Les limites générationnelles sont brouillées en particulier entre enfants et parents. Les parents se comportent souvent comme leurs ados, en recherche d'expériences similaires, sur le plan sexuel en particulier. Ils ne sont pas très adultes et semblent mal préparés à leur rôle de parents. Ils sont déboussolés, ne sachant plus ce qui est bon ou pas pour leurs gosses. Parfois ils sont mis en difficulté sur leur propre terrain. Ainsi Sophie Marceau et ses amies affirment que leurs enfants ne touchent pas à la drogue, puisque eux, les parents, s'y opposent. Mais elles ne se privent pas de fumer un bon pétard au cours d'une soirée, ce que, naturellement, sa fille ne se prive pas de lui faire remarquer . Il n'y a pas, ou peu, de communication entre parents et enfants malgré l'amour partagé.

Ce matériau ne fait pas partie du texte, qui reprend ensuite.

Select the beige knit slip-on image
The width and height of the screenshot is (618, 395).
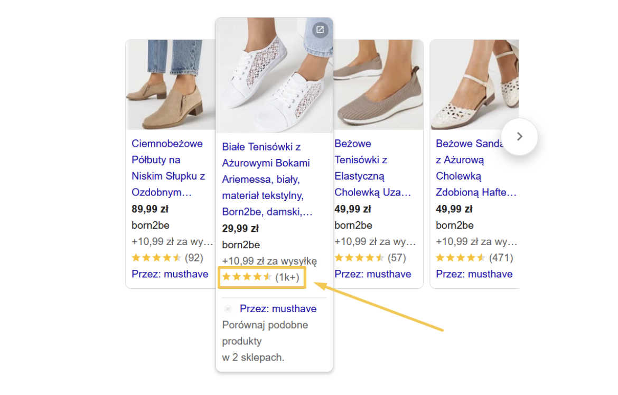coord(378,84)
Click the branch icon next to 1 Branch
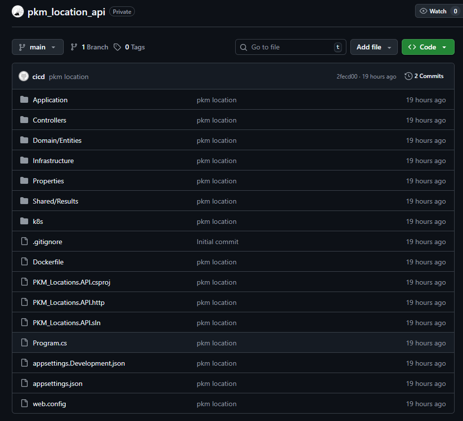The width and height of the screenshot is (463, 421). tap(74, 47)
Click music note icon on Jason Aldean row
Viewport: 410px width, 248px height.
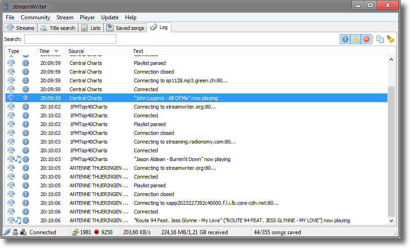click(18, 159)
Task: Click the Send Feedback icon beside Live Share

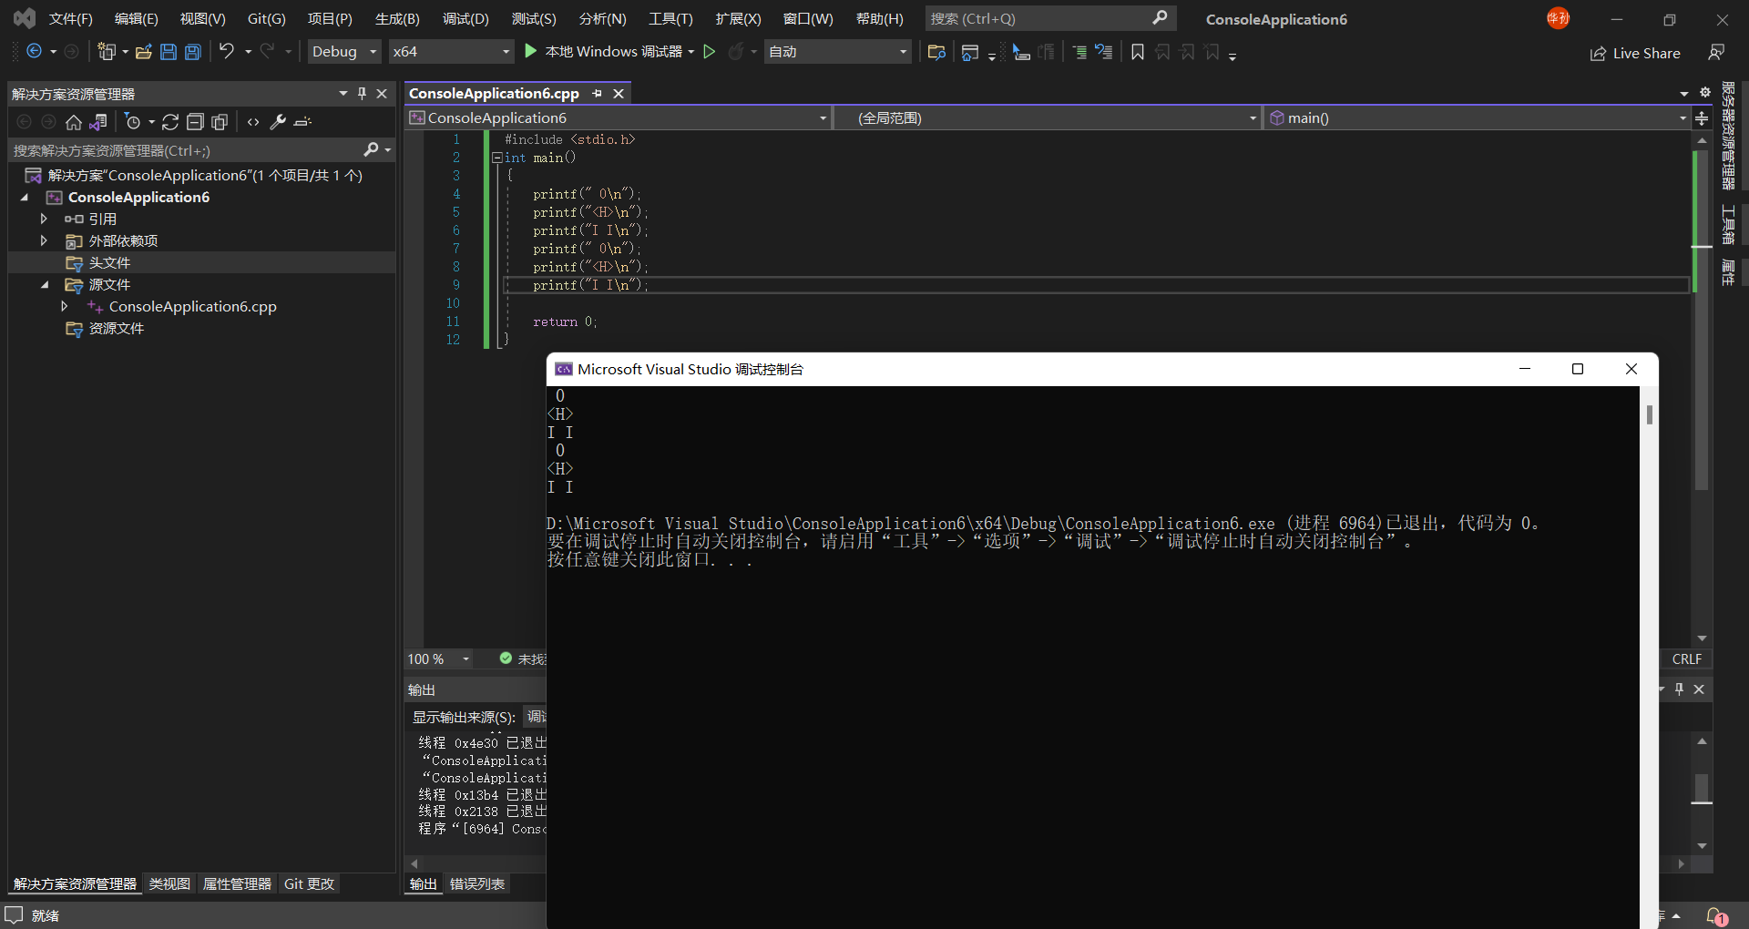Action: click(x=1716, y=53)
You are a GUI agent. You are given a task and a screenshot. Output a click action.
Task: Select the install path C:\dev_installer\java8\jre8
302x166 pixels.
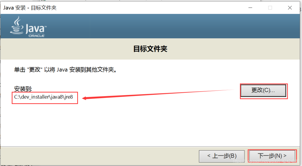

J'ai aussi noté beaucoup de violence dans les rapports familiaux et même dans les rapports entre les jeunes. Pour ces derniers, ils ont des expériences précoces, plus précoces que celles de leurs parents, sur le plan sexuel, sur le plan de l'initiation à la drogue.

On rit souvent dans ce film. Par exemple, quand les jeunes organisent une fête, sous la houlette de la grand-mère qui est là pour assurer la bonne tenue du groupe, on s'amuse devant l'ingéniosité des ados, qui dissimulent de l'alcool blanc dans des bouteilles d'eau. Personne n'y voit rien, et bien sûr la grand-mère encore moins. D'ailleurs, on se débarrasse vite de sa présence en la saoulant et en la droguant.

On rit…mais on ne devrait pas. Car les témoignages de la vie courante confirment que les parents sont vraiment les derniers à se douter de ce qui se joue dans ces " teufs ", et qu'ils se font rouler par leur progéniture sans chercher à approfondir.

Le film montre bien les méthodes de communication entre les jeunes : SMS, Internet. Le problème, c'est que c'est la même chose entre enfants et parents. Et bien sûr, l'essentiel n'est pas évoqué avec aussi peu de mots.

Il y a un joli moment d'émotion, quand un père, qui ne communique pas du tout avec son fils, lui découvre un vrai talent de musicien. Mais parfois aussi la réalité est plus triste. En effet, l'amour filial apparent peut parfois cacher des motivations nettement moins réjouissantes: par exemple le retour de Lola chez sa mère, non pas parce qu'elle s'ennuie de sa maman, mais parce que son père n'accepte pas qu'elle fasse la fête avec ses copains chez lui.

Ce film me semble parfois dangereux en raison d'un double discours: on entend les deux versions, et chacun fait ce qu'il veut. Un exemple flagrant qui ne pouvait manquer d'interpeller l'intervenante en prévention que je suis. Le commissaire de police qui courtise la maman, Sophie Marceau, fait un discours anti-drogue au lycée et le fait bien d'ailleurs !
Mais quelques jours plus tard, cela ne l'empêche pas de fumer son pet avec les amis.

Que retiendront les jeunes de cette attitude ? Que conclurant-ils de ce double discours ?

Et quel message de prévention proposer, quel discours tenir, quelle position aborder quand des messages sont aussi contradictoires? Ils s'annulent les uns les autres et contribuent largement à la banalisation des drogues. Ce film brouille les pistes.

Et pourtant, je conseille à tous d'aller le voir

Aux jeunes, ( mais trop jeunes, après 14 ans me semble-t-il), parce qu'ils se reconnaîtront et pourront sourire de voir soulignés certains de leurs comportements.

Aux parents pour qu'ils se rendent compte de la réalité que vivent leurs enfants et pour pouvoir en discuter avec leurs jeunes ensuite.

Ils pourront les interroger, comment ont-ils ressenti le film, quelles critiques peuvent-ils apporter ?
Qu'est-ce qui est vrai ? qu'est-ce qui leur paraît exagéré ?

Et surtout pour les aider à décrypter le film.